--- DIRECTIONS FOR THIS TASK ---
The required output is the line containing "Información general del centro de ayuda y" and every line after it, transcribed exactly through the end of the data below.

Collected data

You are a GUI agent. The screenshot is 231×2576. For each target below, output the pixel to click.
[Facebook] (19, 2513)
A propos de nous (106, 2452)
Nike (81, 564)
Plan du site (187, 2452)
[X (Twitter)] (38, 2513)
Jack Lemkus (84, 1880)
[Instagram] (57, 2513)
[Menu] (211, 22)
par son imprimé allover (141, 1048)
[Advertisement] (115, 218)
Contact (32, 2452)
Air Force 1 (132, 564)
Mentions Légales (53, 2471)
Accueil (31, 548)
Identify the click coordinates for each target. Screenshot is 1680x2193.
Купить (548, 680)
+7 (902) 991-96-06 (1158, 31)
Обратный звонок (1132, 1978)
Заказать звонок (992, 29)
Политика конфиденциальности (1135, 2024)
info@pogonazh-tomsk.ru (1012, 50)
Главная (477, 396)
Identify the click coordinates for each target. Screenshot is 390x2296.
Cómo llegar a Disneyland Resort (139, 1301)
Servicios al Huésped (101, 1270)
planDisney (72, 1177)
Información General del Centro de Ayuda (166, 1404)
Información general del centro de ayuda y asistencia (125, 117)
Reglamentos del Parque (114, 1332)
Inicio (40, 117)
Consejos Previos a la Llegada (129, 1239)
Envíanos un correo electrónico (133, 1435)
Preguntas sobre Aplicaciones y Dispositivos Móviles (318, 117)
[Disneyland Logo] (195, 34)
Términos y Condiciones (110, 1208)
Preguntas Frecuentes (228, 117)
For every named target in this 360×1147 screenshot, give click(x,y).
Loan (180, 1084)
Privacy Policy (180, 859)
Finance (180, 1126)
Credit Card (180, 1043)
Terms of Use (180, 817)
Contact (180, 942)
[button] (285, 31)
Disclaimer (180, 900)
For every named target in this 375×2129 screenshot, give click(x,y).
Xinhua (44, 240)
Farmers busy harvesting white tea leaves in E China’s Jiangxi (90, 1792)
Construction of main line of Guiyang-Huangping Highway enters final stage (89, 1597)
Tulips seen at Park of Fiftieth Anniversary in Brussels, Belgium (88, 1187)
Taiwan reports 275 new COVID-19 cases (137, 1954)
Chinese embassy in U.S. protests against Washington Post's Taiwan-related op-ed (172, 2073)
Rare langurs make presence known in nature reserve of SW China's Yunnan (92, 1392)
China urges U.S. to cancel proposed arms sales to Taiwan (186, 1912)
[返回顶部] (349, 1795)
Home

--- SOLUTION BELOW ---
Información general del centro de ayuda y asistencia (125, 117)
Reglamentos del Parque (114, 1332)
Inicio (40, 117)
Consejos Previos a la Llegada (129, 1239)
Envíanos un correo electrónico (133, 1435)
Preguntas sobre Aplicaciones y Dispositivos Móviles (318, 117)
[Disneyland Logo] (195, 34)
Términos y Condiciones (110, 1208)
Preguntas Frecuentes (228, 117)
For every named target in this 360×1147 screenshot, give click(x,y).
Loan (180, 1084)
Privacy Policy (180, 859)
Finance (180, 1126)
Credit Card (180, 1043)
Terms of Use (180, 817)
Contact (180, 942)
[button] (285, 31)
Disclaimer (180, 900)
For every named target in this 375×2129 screenshot, give click(x,y).
Xinhua (44, 240)
Farmers busy harvesting white tea leaves in E China’s Jiangxi (90, 1792)
Construction of main line of Guiyang-Huangping Highway enters final stage (89, 1597)
Tulips seen at Park of Fiftieth Anniversary in Brussels, Belgium (88, 1187)
Taiwan reports 275 new COVID-19 cases (137, 1954)
Chinese embassy in U.S. protests against Washington Post's Taiwan-related op-ed (172, 2073)
Rare langurs make presence known in nature reserve of SW China's Yunnan (92, 1392)
China urges U.S. to cancel proposed arms sales to Taiwan (186, 1912)
[返回顶部] (349, 1795)
Home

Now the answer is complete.